Records contained in a dataset:
☆ ☆ ☆
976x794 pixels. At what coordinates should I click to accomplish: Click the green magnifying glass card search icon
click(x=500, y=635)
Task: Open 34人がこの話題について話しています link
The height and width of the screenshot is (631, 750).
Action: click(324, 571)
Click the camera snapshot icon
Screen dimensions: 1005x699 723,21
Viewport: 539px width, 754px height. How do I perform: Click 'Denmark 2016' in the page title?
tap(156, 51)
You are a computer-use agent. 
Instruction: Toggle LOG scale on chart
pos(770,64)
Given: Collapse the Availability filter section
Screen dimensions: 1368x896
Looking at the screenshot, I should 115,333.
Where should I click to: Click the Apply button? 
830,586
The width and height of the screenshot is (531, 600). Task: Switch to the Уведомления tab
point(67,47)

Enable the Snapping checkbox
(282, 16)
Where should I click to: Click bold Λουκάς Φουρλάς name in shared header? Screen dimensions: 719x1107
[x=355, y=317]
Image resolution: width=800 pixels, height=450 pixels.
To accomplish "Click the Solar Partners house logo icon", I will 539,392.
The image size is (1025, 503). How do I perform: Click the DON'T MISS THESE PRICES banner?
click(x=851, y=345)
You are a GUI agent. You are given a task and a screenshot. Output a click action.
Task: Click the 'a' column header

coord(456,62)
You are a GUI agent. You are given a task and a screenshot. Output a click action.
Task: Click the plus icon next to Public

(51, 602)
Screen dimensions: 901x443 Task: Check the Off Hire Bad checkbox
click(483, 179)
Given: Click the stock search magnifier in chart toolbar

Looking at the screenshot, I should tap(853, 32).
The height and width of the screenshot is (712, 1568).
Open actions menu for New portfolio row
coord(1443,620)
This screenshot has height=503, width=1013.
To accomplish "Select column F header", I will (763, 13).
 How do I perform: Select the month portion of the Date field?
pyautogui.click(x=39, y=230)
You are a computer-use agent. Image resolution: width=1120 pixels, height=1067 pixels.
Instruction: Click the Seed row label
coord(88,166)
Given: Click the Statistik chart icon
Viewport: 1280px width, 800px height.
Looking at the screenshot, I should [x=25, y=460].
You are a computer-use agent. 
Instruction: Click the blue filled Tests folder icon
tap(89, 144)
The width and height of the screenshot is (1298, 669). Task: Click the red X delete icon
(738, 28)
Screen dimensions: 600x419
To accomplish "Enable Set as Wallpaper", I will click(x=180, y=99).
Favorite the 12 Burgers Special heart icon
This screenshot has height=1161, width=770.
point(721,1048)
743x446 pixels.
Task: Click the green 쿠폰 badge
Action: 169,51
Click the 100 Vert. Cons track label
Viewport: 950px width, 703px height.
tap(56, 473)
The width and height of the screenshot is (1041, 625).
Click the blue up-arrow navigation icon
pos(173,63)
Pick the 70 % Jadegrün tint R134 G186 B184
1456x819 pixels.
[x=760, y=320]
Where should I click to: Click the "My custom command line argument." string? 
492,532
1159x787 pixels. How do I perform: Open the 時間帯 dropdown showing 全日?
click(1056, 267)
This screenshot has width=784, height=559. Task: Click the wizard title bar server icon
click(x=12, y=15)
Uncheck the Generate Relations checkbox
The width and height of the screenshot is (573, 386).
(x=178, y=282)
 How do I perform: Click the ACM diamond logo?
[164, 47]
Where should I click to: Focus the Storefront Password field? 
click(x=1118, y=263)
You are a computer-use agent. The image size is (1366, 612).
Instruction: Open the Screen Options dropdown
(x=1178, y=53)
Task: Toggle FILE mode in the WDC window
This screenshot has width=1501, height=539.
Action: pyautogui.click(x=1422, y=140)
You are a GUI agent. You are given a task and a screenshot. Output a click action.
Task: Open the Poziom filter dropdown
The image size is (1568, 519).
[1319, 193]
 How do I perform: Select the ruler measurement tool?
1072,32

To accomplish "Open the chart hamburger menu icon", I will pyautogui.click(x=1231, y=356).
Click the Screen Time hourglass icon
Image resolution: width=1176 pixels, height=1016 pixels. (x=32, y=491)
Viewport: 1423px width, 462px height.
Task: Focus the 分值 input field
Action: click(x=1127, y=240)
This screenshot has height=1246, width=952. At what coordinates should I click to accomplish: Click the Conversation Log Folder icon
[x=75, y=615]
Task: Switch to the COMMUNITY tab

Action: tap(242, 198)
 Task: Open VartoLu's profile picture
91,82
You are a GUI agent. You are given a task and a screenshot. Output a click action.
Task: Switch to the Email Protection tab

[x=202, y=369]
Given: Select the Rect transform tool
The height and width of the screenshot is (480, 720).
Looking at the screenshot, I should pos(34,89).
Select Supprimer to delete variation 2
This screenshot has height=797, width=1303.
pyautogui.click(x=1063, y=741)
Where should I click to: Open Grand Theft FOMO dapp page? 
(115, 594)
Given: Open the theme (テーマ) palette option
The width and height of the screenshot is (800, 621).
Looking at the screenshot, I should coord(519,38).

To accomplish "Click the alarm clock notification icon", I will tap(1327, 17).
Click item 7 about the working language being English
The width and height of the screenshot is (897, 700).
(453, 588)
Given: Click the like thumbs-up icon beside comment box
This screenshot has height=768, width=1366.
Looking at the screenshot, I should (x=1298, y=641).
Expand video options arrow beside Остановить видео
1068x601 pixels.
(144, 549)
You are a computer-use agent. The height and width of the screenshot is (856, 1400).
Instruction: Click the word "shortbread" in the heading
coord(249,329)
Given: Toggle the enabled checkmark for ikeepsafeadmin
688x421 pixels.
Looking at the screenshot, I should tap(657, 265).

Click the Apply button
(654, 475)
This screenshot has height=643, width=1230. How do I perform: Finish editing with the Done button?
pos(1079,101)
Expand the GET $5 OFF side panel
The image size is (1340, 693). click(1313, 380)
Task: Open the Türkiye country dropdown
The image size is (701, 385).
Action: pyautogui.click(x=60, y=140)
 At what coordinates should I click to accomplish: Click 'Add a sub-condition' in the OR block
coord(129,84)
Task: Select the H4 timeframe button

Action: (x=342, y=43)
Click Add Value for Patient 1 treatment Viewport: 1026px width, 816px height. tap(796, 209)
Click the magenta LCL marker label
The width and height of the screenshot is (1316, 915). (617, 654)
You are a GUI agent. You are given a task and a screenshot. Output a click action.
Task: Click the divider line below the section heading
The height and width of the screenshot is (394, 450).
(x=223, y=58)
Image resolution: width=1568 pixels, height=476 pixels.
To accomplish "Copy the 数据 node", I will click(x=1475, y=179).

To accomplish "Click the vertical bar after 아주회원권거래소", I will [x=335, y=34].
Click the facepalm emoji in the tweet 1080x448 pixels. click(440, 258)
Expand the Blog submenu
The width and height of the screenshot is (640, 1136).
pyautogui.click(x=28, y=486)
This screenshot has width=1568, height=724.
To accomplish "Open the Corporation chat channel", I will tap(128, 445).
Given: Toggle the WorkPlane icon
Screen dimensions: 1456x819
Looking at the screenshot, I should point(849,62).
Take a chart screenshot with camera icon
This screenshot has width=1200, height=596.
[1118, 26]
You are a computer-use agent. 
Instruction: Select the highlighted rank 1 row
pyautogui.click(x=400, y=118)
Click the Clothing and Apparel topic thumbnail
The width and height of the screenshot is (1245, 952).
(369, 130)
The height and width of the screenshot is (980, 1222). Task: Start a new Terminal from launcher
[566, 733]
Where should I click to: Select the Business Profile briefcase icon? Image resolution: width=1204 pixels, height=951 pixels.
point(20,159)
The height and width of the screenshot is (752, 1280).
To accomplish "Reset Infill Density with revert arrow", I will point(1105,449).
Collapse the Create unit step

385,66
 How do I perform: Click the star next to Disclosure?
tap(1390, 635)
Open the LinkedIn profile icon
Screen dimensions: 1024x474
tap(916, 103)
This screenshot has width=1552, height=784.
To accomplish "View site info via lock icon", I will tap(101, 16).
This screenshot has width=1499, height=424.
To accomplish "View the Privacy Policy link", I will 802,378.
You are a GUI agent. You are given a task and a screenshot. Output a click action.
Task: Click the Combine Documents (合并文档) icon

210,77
☆ ☆ ☆
DESCRIPTION OF THE TASK: Whenever a line above includes the string "filter", copy it.

OUTPUT FOR THIS TASK:
Given: Collapse the Availability filter section
Task: Open the Poziom filter dropdown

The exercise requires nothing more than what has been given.